The above-described first embodiment of the present invention has the following effects.
(1) Measure the warp tension during inching rotation under the actual weaving conditions, and set the return target warp tensions C and C1 from the measurement results. Weaving can be performed in the warp tension state, which can greatly contribute to prevention of weaving steps at the start of operation.
(2) The warp tension diagram between the operation of the loom and the inching operation when the loom is stopped shows the peculiarity that even if there is a difference in the absolute value of the warp tension, the phase in the loom rotation angle direction hardly changes (FIG. 2). The return target warp tensions C and C1 are calculated by using the warp tension diagram shown by the solid line and the alternate long and short dash line), and the loom rotation angle determined in advance to set the return target warp tensions C and C1 is free. Can be set to This means that the warp tension can be adjusted appropriately for restoring the tension regardless of the position of the loom.
(3) The temporary target warp tension is set even when almost no warp tension is applied, such as when setting a new fabric, and the warp tension is measured after the warp T is kept in a constant tension state. The tensions C and C1 can be set appropriately.
(4) Since the calculation of the return target warp tensions C and C1 requires only a very simple calculation formula using the measured warp tensions A and B and the operation target warp tension X, the program set in the control device 2 is extremely different. Can be simple.
(5) If the predetermined loom rotation angle for setting the return target warp tensions C and C1 is set as the loom rotation start position or stop position at the time of warp tension measurement, there is no need to select another loom rotation angle. So setting is easy. In particular, if the loom is set at the loom stop position, the warp tension adjustment for returning can be performed without performing alignment as in the case of other loom rotation angles, which is extremely efficient. In addition, when the loom rotation angle determined in advance is set as the loom rotation start position, if the inching rotation amount for measuring the warp tension is one rotation of the loom or an integer multiple thereof, the loom alignment is the same as the stop position. However, in the case of other rotation amounts, it is necessary to align the loom in the same manner as other loom rotation angles.
(6) Since the inching rotation amount for measuring the warp tension is set to one rotation of the loom, all changes in the warp tension can be measured most efficiently.

(Second Embodiment)
The calculation of the correction value and the return target warp tension C according to the present invention can obtain the same result by an approach from a direction different from the method described in the first embodiment. That is, in the loom, the warp tension greatly fluctuates due to the warp opening movement, and therefore a normal easing movement is added to alleviate this. Since the warp opening movement and easing movement are the same during both the normal operation and the inching operation when the loom is stopped, the warp tension diagrams shown by the solid line and the one-dot chain line in FIG. 2 are almost the same. It is in the form of In other words, when the warp tension is low or high, the warp tension diagram in FIG. 2 is only displaced in the warp tension direction (vertical axis direction), and the phase in the loom rotation angle direction (horizontal axis direction) changes almost. There is a peculiar situation that the loom does not. Therefore, the deviation between the average warp tension in the warp tension diagram and the warp tension at the loom rotation angle is substantially the same during normal operation and inching operation of the loom when the loom is rotatable.

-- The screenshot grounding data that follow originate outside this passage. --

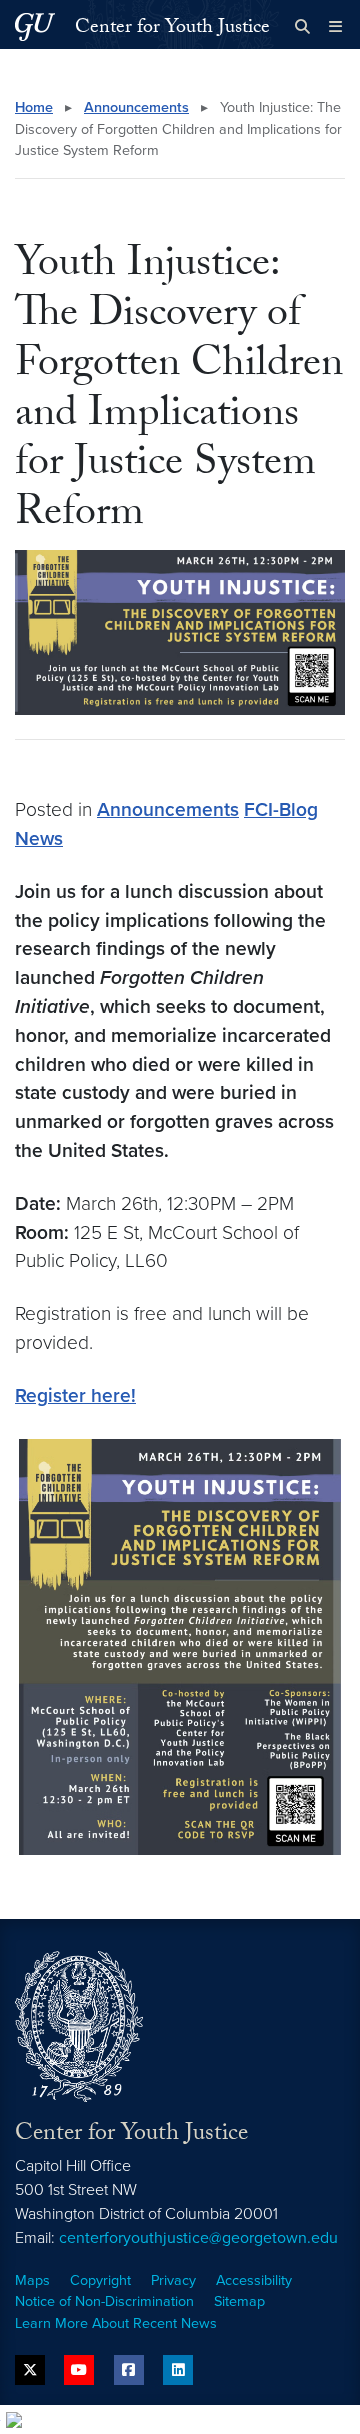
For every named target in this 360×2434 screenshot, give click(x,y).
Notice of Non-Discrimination (104, 2301)
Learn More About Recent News (116, 2323)
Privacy (173, 2280)
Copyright (100, 2280)
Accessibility (254, 2280)
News (39, 838)
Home (34, 107)
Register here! (75, 1395)
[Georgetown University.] (35, 26)
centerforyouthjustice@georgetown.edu (198, 2238)
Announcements (136, 107)
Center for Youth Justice (172, 29)
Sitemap (239, 2301)
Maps (32, 2280)
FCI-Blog (281, 809)
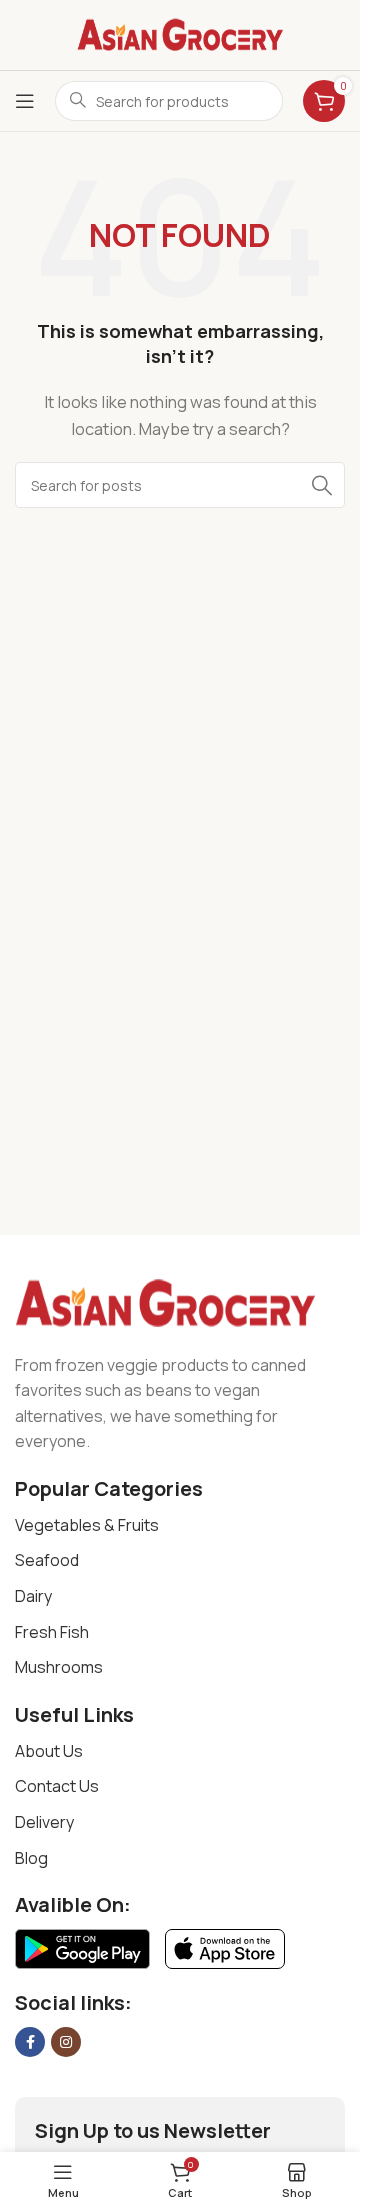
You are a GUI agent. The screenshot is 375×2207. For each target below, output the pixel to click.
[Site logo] (180, 33)
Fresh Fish (52, 1632)
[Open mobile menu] (25, 101)
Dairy (33, 1596)
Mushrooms (59, 1667)
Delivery (44, 1822)
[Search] (322, 485)
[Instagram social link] (66, 2042)
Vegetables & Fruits (87, 1525)
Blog (31, 1858)
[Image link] (165, 1302)
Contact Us (57, 1786)
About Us (49, 1751)
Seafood (47, 1560)
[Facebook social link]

  In view of such circumstances, in the second embodiment, the average warp tension A of the warp tension measured during one rotation of the inching operation of the loom is a warp tension B at the loom stop position S2 that is a predetermined loom rotation angle. And a deviation B1 (see the phantom line in FIG. 2) is calculated and used as a correction value. The deviation B1 is the same as the deviation from the average value of the warp tension at the stop position S2 of the loom during operation of the loom (the target warp tension X during operation) (see the one-dot chain line in FIG. 2). Since this correction value, that is, the deviation B1, is substantially the same as the deviation from the average value of the warp tension during normal operation of the loom as described above, the deviation B1 is set to the preset target warp tension X during operation. And the obtained warp tension is set in the control device 2 as a return target warp tension C1 at a predetermined loom rotation angle. Here, the calculation formula of the return target warp tension C in the first embodiment is represented by C = (X−A) + B, and the calculation formula of the return target warp tension C1 in the second embodiment is C1 = X + ( B-A). Therefore, the right side of both formulas shows that the same calculation result is obtained, and the return target warp tensions C and C1 in the first embodiment and the second embodiment are the same. Can be implemented. The second embodiment can obtain the same operational effects as (1), (2) and (4) to (6), which are the operational effects of the first embodiment.

(Third embodiment)
For example, if the weaving machine has been stopped for a long time and the warp tension has changed greatly from the target warp tension X during operation, or the target warp tension X during operation set in advance during weaving of the same fabric. However, since a problem occurs, there are cases where the target warp tension X during operation must be changed. In such a case, unlike the machine setting, the warp tension is so high that there is no inconvenience to rotating the loom, so the setting of the return target warp tensions C and C1 and the adjustment of the warp tension for return are not shown. 4 can be performed only by the work shown in the flowchart of FIG. 4, and the work of the flowchart shown in FIG. 3 can be omitted. In addition, the third embodiment can obtain the same operational effects as (1), (2) and (4) to (6) which are the operational effects of the first embodiment.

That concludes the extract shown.